▶ _ENTRIES SHOWN_:
______________________________

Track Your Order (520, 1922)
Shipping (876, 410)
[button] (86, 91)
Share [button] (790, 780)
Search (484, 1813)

______________________________

▶ _GOAL OF THE EXERCISE_: The whole listing above needs to be transcribed exactly.

▶ _TASK ANSWER_:
Track Your Order (520, 1922)
Shipping (876, 410)
[button] (86, 91)
Share [button] (790, 780)
Search (484, 1813)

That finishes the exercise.